-------- Records provided --------

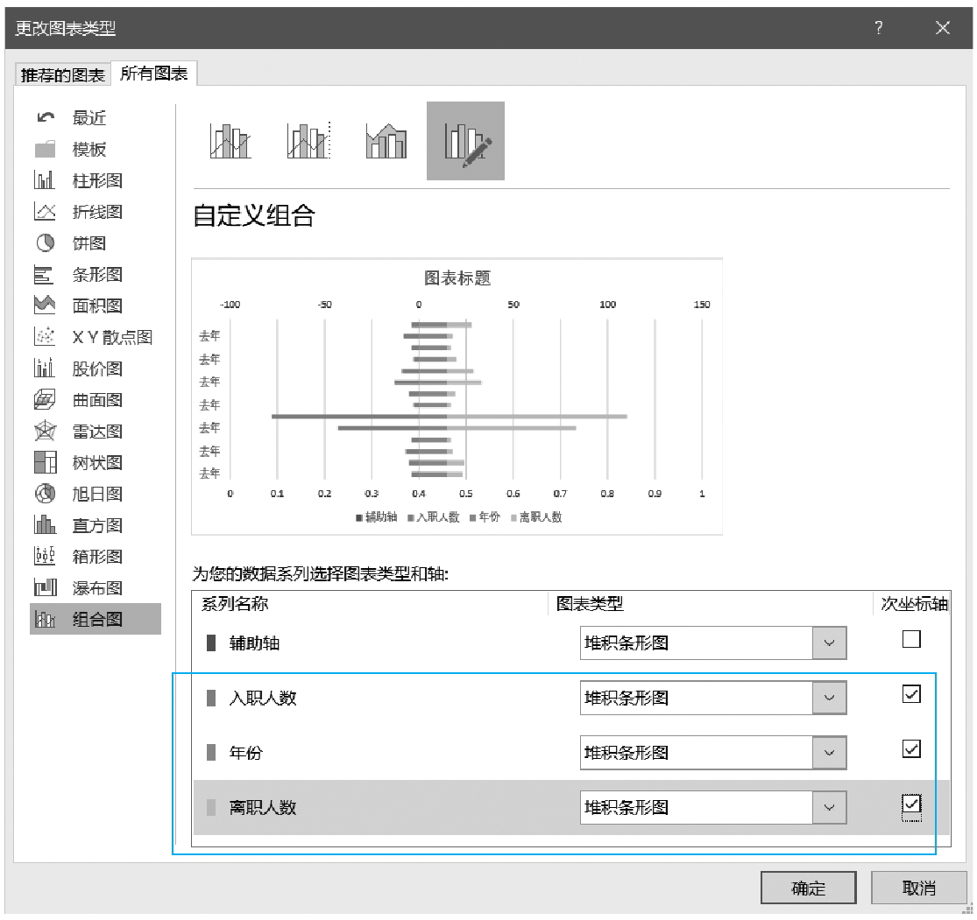Select the custom combination chart icon

(465, 141)
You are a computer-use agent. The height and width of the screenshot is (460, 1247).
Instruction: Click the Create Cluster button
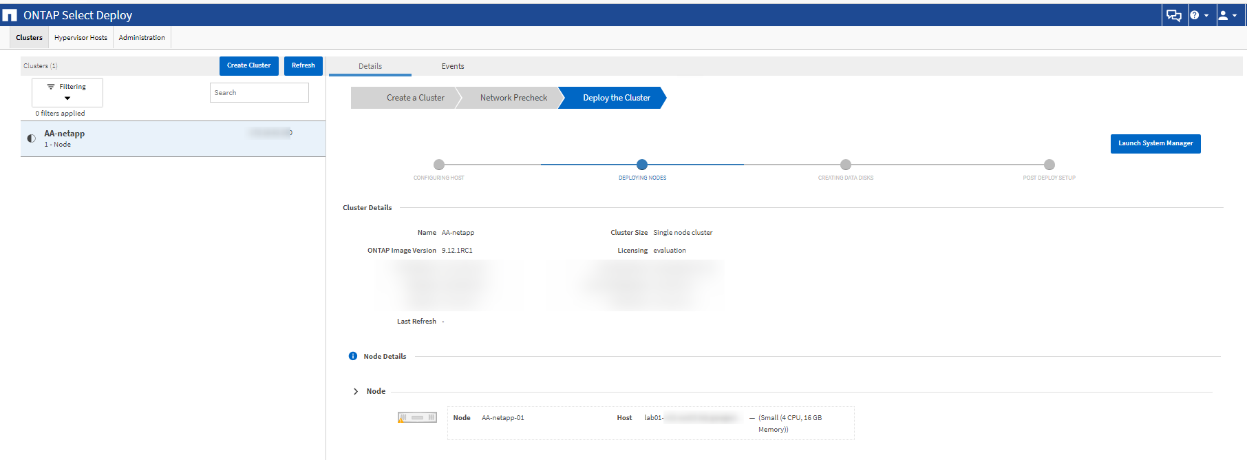(x=248, y=65)
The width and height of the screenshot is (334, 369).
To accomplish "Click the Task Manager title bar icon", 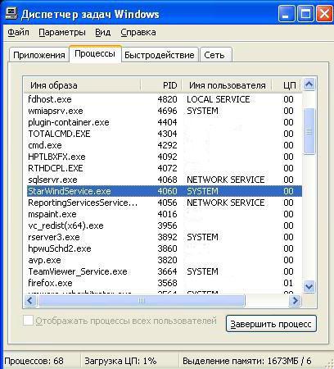I will coord(11,14).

--------

▶ [What the exercise asks] Look through the records and copy every line that has the word "screenshot".

▶ [Output below]
You are a computer-use agent. The height and width of the screenshot is (460, 1247).
The width and height of the screenshot is (334, 369).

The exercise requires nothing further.